New Recruits: Asians and other Latin Americans
Dominion vs Autonomous
the 2 dates are not mutually exclusive and simply represent different stage of political evolution. To give a comparison *here*, new south wales and the others australian settlement began as simple colonies ruled by an apointed governor. In time, they were given a certain level of autonomy as provinces by being granted elected parliament who could legislate on a number of matters but still had to obey the UK on everything else. Finally, when federation occurred, the former provinces, as a whole, achieved the status of Dominion with ever more autonomy until in 1931 the dominions were finally considered to be sovereign countries. The fact that "Dominion" *here* was only used for the last stage doesn't mean it is not an adequate translation of the aragonese term used for the lands autonomous from aragon proper but united by a shared monarch. It was even the same term used to designate New England at a time where it had nowhere the level of sovereignty enjoyed by modern dominions before 1931.

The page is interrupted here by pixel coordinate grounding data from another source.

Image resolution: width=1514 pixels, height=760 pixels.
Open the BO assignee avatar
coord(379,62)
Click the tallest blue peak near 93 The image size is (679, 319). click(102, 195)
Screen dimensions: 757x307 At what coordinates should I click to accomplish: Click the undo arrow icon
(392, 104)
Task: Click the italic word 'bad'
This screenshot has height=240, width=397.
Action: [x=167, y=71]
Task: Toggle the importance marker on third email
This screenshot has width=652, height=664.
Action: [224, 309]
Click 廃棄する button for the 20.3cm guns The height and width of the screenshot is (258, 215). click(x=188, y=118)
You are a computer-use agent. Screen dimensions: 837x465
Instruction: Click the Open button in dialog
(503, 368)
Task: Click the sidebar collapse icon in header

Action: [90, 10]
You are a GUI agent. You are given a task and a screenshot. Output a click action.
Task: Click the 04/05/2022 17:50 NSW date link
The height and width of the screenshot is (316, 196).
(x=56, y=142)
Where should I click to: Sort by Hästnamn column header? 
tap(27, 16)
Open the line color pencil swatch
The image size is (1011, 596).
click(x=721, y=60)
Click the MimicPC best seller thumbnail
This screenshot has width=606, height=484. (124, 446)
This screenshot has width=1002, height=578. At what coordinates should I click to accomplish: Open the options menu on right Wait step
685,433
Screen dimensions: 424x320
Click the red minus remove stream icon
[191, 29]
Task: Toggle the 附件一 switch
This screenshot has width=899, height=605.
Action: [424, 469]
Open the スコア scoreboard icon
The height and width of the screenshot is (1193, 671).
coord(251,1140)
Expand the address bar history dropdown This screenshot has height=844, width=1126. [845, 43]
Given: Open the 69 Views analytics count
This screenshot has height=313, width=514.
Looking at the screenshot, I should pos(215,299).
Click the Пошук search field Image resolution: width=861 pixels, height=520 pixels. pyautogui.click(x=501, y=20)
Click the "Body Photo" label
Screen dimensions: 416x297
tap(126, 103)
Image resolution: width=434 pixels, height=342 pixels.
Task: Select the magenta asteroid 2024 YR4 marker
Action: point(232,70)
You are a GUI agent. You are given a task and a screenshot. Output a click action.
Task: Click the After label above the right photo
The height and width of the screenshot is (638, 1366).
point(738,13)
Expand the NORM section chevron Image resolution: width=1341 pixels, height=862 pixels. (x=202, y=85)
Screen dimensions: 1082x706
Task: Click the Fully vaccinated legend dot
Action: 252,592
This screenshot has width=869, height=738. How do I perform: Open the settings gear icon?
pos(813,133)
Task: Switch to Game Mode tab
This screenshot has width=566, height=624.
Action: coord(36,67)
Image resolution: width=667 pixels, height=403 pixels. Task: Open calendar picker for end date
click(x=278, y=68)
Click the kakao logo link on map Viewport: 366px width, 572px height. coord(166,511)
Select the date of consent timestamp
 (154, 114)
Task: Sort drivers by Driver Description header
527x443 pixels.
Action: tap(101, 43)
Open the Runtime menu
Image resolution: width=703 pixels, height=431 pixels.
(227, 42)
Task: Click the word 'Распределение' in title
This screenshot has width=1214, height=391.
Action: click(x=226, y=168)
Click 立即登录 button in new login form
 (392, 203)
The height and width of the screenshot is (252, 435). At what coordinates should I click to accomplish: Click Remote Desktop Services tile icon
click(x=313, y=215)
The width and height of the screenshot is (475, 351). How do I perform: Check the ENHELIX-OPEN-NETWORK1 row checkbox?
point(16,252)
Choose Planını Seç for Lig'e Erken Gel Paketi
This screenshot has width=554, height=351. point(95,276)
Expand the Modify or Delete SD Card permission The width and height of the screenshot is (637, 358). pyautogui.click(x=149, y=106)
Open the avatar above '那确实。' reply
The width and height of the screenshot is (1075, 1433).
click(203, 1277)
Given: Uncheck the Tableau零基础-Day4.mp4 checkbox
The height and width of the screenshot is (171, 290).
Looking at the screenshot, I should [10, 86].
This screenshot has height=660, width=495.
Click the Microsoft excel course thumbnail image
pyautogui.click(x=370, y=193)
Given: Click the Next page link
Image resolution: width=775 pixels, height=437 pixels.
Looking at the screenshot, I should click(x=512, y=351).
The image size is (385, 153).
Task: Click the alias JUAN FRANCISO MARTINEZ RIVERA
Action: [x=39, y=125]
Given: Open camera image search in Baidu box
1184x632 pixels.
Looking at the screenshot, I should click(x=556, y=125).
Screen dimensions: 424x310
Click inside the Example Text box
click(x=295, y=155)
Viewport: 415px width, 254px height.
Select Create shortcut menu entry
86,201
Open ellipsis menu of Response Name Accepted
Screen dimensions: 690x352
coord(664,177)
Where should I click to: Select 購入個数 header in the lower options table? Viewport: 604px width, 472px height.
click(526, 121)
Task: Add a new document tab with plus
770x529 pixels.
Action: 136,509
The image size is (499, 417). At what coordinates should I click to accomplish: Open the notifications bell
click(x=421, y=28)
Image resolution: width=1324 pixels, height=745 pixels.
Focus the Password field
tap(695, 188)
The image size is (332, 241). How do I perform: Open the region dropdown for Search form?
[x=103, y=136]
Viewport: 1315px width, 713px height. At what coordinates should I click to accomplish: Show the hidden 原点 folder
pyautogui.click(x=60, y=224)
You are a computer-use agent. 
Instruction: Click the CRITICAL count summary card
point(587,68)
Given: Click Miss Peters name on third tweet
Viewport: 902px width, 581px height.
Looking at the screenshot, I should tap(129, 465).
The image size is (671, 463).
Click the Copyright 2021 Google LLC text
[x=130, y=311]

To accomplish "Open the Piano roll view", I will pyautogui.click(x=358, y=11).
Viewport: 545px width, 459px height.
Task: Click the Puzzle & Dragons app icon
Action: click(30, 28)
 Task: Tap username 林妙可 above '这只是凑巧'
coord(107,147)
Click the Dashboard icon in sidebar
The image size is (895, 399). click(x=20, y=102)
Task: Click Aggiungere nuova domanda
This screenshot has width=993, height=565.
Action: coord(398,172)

The date of 1876 on this page is also mentioned on the page of Aragon as being when *full* autonomy was granted so that the earlier date represents rather when, as mentioned in the history section, some sort of elected local government was set up with what I assumed to be power over internal affairs. Perhaps if you think the wording is misleading, we could change it to something like "Dominionhood: 1823 (limited autonomy), 1876 (full autonomy granted)"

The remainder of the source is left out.